(Given task): Pick up the notes on the lawyer conduct rules below and keep writing them from the point where they stop.

(Provided passage):

Comment 5 – same as 1.10(b) 3/4/05 147-65 Rule 1.10 What about if firm 1 works for client A against firm 2 working for client B. What if a person moves from firm 1 to firm 2? Some jurisdictions say it is ok as long as you screen the lawyer and the fee is not apportioned to that lawyer. The rules do not allow this, it would disqualify firm 2 from working on the case. The rules do allow the screening when dealing with former govt. lawyers. Rule 1.11 – Can not use the info learned as a govt. lawyer when dealing in the private sector (a) Can not represent a client in the same matter on the private side, if he did so on the public side, absent the informed consent of the govt. (b) If a lawyer is disqualified under section (a) then the firm is also disqualified unless: 1. Timely screened from participation and from fee received; and 2. Notice given Timely screening means screened from the day you walk in to the firm, not after there is a motion to disqualify. 3/11/05 165-79 Rule 1.11 Rule 1.12 Former judge or former 3rd party neutral that substantially worked on a matter, can not then be an advocate for either side. The firm of the former judge or 3rd party neutral is also prohibited unless there is timely screening from case and from fee. 1.12(b) – Lawyer, judge, 3rd party neutral can not negotiate for employment from any party in a matter which the lawyer is participating personally. Law clerks can seek employment as long as he asks the judge first. An arbitrator selected by a party is not prohibited from subsequently representing that party. 3/23/05 Rule 1.13 – Your client is the corporation\
Let’s say you are a lawyer for the corporation, your contact is the CFO. You find conduct that is harmful to the corporation being done by the CFO or anybody. You have to act in the best interest of the corporation. You shall report up the food chain. (c) says that after you report it up the chain and they don’t fix it, if you reasonably believe it is necessary to protect the organization you may report this out (to outside authorities), but only to the extent to prevent injuries. (d) says that reporting out does not apply if you are hired for the specific purpose to conduct an internal investigation of if there has been any violation. When you find out there has been violations, you can not report out (e) if you confront your employer about a potential violation and you were fired or decide to withdraw to avoid sanction, you have an obligation to report that info up. (f) Keep employees informed that you do not represent them, you represent the corp. they should get independent counsel (g) You can represent both an employee and the corp if you meet the requirements of rule 1.7. Comment 2 – Comment 4 – Before reporting up, you are encouraged to talk to the employee involved in the wrongful conduct and getting them to reconsider Comment 5 – Comment 6 – Reporting out only relates to the scope of your representation. Comment 7 – If you are there to investigate wrongdoing, then you do not have an obligation to report out. Comment 10 – Rule 3.1 – Frivolous Claims You can’t file frivolous claims or raise frivolous objections. You can make a good faith argument for reversal of law. You can always assert claims and defenses available and make other side prove their case. Comment 3 – Rule 3.2 – Your job as a lawyer is to move the case along. Comment 1 – Reasonable requests to delay proceedings are ok Rule 3.4 – Lawyer shall not destroy evidence (c) If the court says you are to do something, you are to comply, unless you believe in good faith that there is no obligation and you openly appeal the ruling. (d) you can not make frivolous document requests, or you can’t withhold documents and wait for a motion to compel.

(Supplied data):
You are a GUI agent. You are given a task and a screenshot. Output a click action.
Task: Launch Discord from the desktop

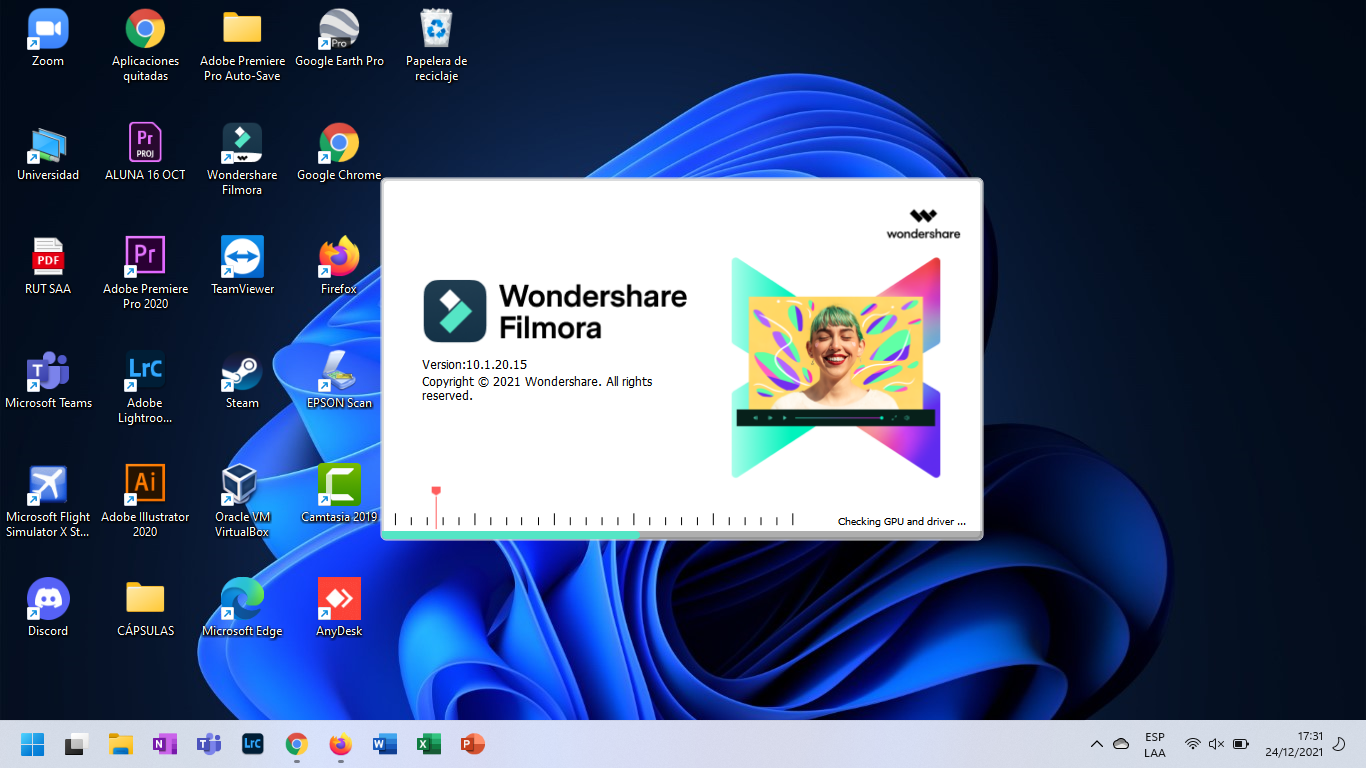click(x=47, y=598)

(Written response):
(f) you can counsel a client and their agents and relatives to not volunteer info if that will be in their best interest. Comment 2 – Comment 3 – Can not pay a witness other than incidentals for testifying. For expert witness you can pay them a reasonable fee, not a contingency fee. 3/25/05 195-210 Confirm everything in writing Rule 3.3 – Truth to tribunal Duty to not lie to a tribunal, and duty to correct any false statement that you have made. Lawyer shall not offer evidence that he knows to be false. Lawyer may refuse to call witness that he reasonably believes will testify falsely, unless that person is the defendant in a criminal mater. Comment 7 Comment 8 Comment 1 – If this happens at a deposition, then you have to correct the record there. Comment 10 – What remedial measures are to be taken? Talk with client and advise them on the proper action. If that fails, then must attempt to withdraw. If that fails, the L must disclose to the court as reasonably necessary to remedy the situation, even if it violates 1.6. (c) This duty applies until the end of the proceeding. All through appeal, but not after. Continues until final judgment on appeal, or time for appeal has passed. Rule 3.5 Can’t talk to the jurors. Can’t talk to the judge ex parte unless the rules specifically allow it. Can talk to the jury after trial is over unless: Prohibited by law our court order Juror has asked not to be contacted The communication involves bribes or harassment Can’t engage in conduct that disrupts a tribunal. 3/30/05 Publicity Balancing the interest in having an untainted trial versus the right to free speech.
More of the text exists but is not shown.